PROBLEM TO SOLVE:
After locating the line with "The width and", set down that line and all the lines that follow it, unchanged, to the end of the records; omit the pictures.

SUPPLIED MATERIAL:
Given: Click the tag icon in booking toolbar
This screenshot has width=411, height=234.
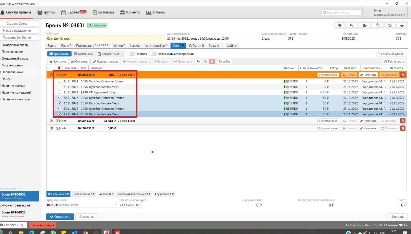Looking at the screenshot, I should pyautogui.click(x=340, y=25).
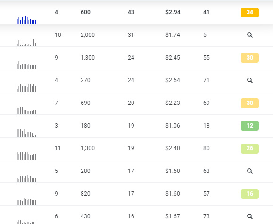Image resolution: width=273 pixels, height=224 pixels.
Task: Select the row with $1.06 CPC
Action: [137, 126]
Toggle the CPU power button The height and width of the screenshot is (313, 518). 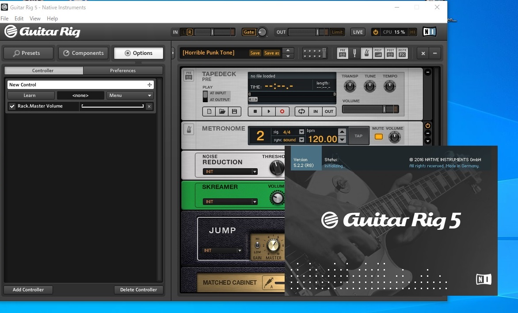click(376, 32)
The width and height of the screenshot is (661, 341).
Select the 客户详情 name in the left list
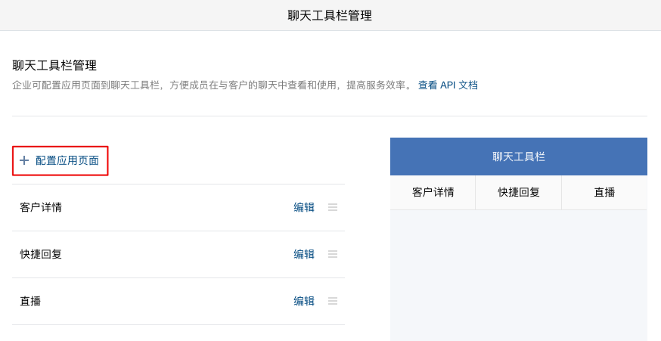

ANSWER TO THE EXERCISE:
The width and height of the screenshot is (661, 341).
Select the 客户详情 name in the left list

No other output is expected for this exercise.